El covid-19 cambió el juego y revolucionó la economía mundial, precios de productos por los aires y otros por el suelo, fuertes capitales y multinacionales en riesgo de quiebra, industrias completas detuvieron su producción, otras cambiaron sus productos y servicios, al final, millones de familias y pequeños comerciantes intentando no morir de hambre.
Las exportaciones e importaciones globales se paralizaron por el miedo de recibir el virus, las calles y playas vacías en todo el mundo muestran el temor de la gente y esto refleja el mayor problema del sistema económico mundial, todo depende y causa efectos económicos, el menor detalle o cambio en alguna sociedad, genera un impacto grandísimo en la economía. Esto puede entenderse para algunos como algo positivo pero no lo es, refleja una economía frágil y un sistema económico sensible a la caída y de difícil recuperación.

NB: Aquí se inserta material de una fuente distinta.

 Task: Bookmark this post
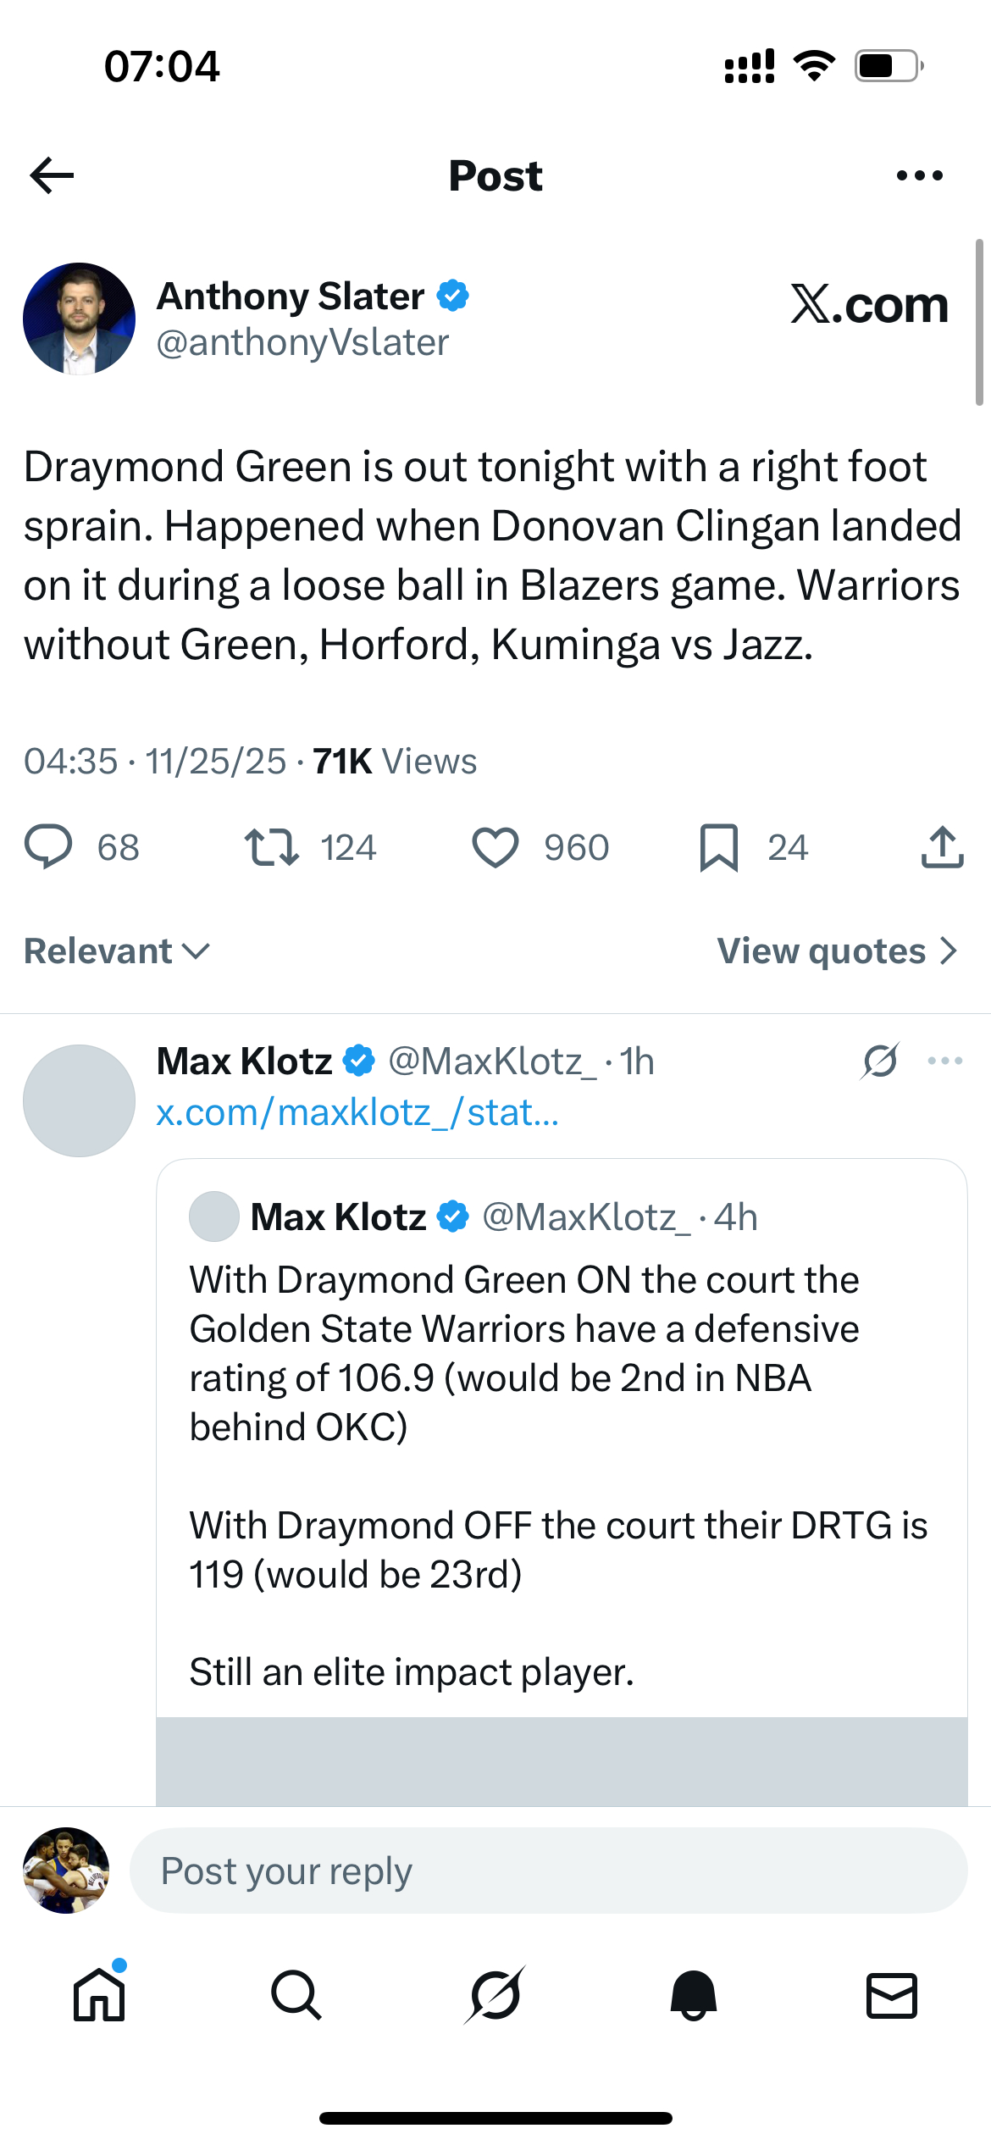pyautogui.click(x=719, y=847)
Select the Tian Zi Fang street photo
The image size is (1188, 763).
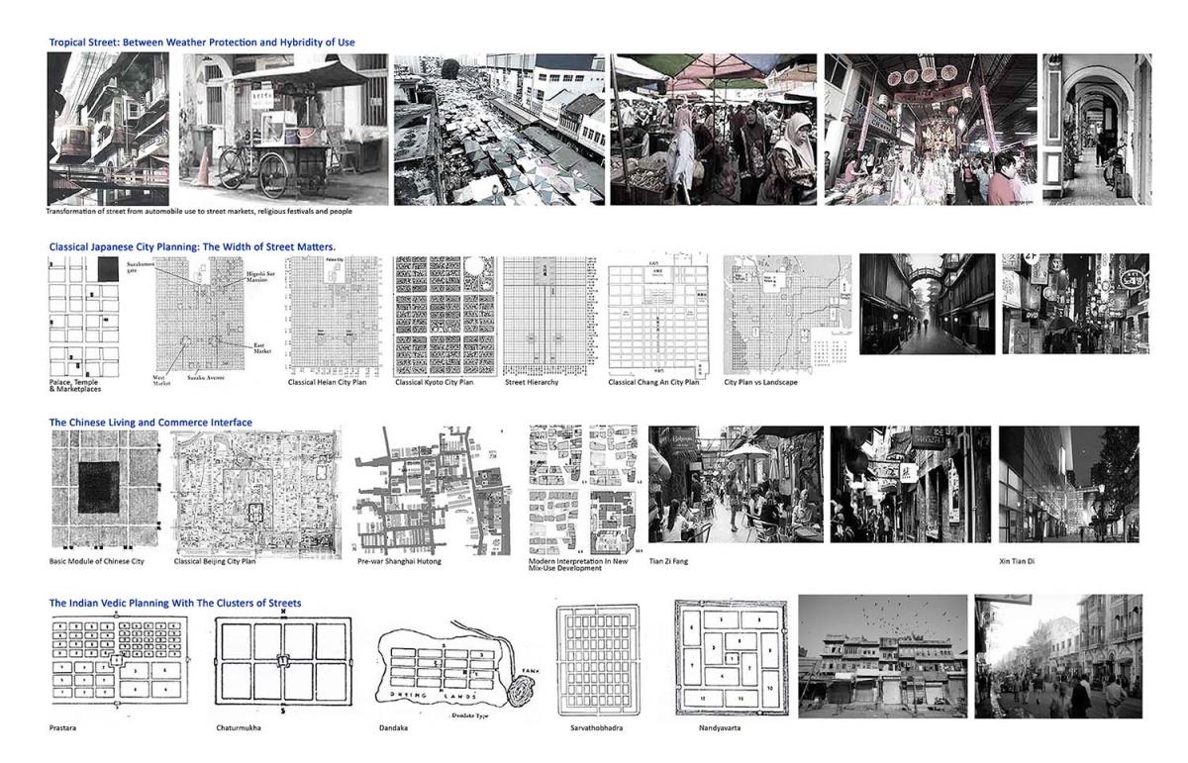coord(734,485)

Esto se hace más grave si se entiende que un análisis global demostraría tal vez en todo el mundo el impacto inicial en países que han adoptado medidas extremas, ha sido el mismo, desempleo, crisis social, cierre de negocios.
Pero lo anterior debe analizarse desde el contexto de la realidad de nuestro país, que encuentra uno de los mayores problemas en la informalidad laboral, el popular rebusque, el cual su máxima ley es vivir del día a día, práctica que se volvió imposible por las acciones determinadas por el gobierno para mitigar los impactos de la pandemia, muchas que en su momento fueron bien vistas y aceptadas con la en su momento falsa esperanza de un fin cercano, pero que con el paso del tiempo perdieron su rumbo y han ido debilitando toda la estructura pensada por el gobierno y así mismo debilitó la credibilidad en la gestión y en la distribución de alivios económicos, que si es cierto, no pueden ser eternos, muchos de estos se han perdido en el camino, como es común en nuestro país.
En días próximos a la llegada del pico de contagios y muerte, el temor casi no existe, las calles casi llenas son un preludio de lo que podrían ser los hospitales en las próximas semanas, pero como es bien sabido la gente sale por trabajar y es ahí donde se debe buscar una solución y un cambio a futuro.
La economía nacional debe encontrar la manera de ser más robusta y acabar o controlar la informalidad laboral, reformar ciertos impuestos totalmente mal distribuidos y concebir el espacio económico como un engranaje, done gracias al Covid-19 vimos, el eje principal son los ciudadanos, pymes, independientes e informales.